It seemed like a good idea at the time. After making loans to borrowers who were unable or unwilling to repay them, one of the nation's biggest banks came up with a solution: Take the loans, repackage them and sell them to customers and, in effect, bail out the bank from its money-losing positions. 
As for telling investors about the distressed state of the borrowers, well, why bother? 
The head of J.P. Morgan, perhaps the most respected banker of his era, had already sounded the tocsin about the consequences of deteriorating credit standards. ``A warning needs to be given against indiscriminate lending and indiscriminate borrowing,'' he said. 
Yes, this is a trick. The banker wasn't Jamie Dimon, chief executive officer of what now is JPMorgan Chase & Co.; it was Thomas W. Lamont, speaking in 1927. And the bank selling securities in the bum loans wasn't one of today's too-big-to-fail behemoths, but National City Co., the predecessor of Citigroup Inc.

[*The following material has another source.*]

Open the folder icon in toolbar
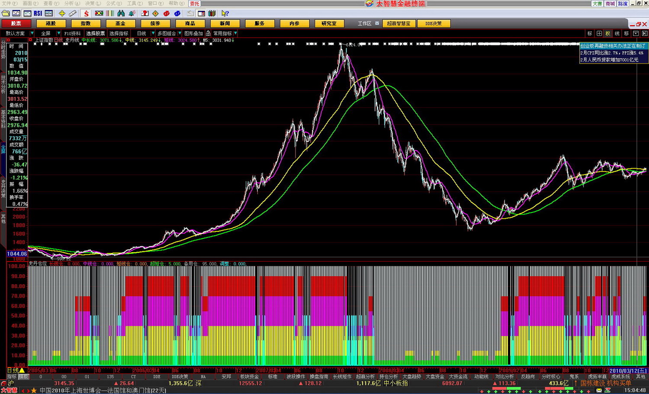This screenshot has height=394, width=649. point(6,13)
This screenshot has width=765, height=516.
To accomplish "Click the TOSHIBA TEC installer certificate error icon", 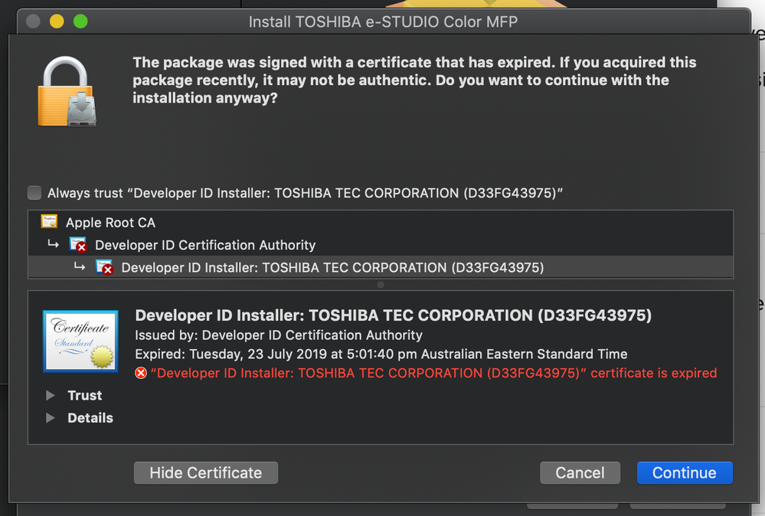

These anecdotes come from a report issued in 1934 by the Pecora Commission, which was charged with digging into the financial industry's misdeeds in the run-up to the stock market crash of 1929. 
The commission's hearings and findings provided a rationale for many of the laws adopted in the 1930s to regulate banking and the securities markets, including the Glass-Steagall Act, which forced banks to split their lending and securities businesses.
Please note that Mr. Greiff chose a story that is really about securitization transactions (sound familiar? think subprime RMBS) and the need for disclosure so that investors could know what they were buying or know what they owned.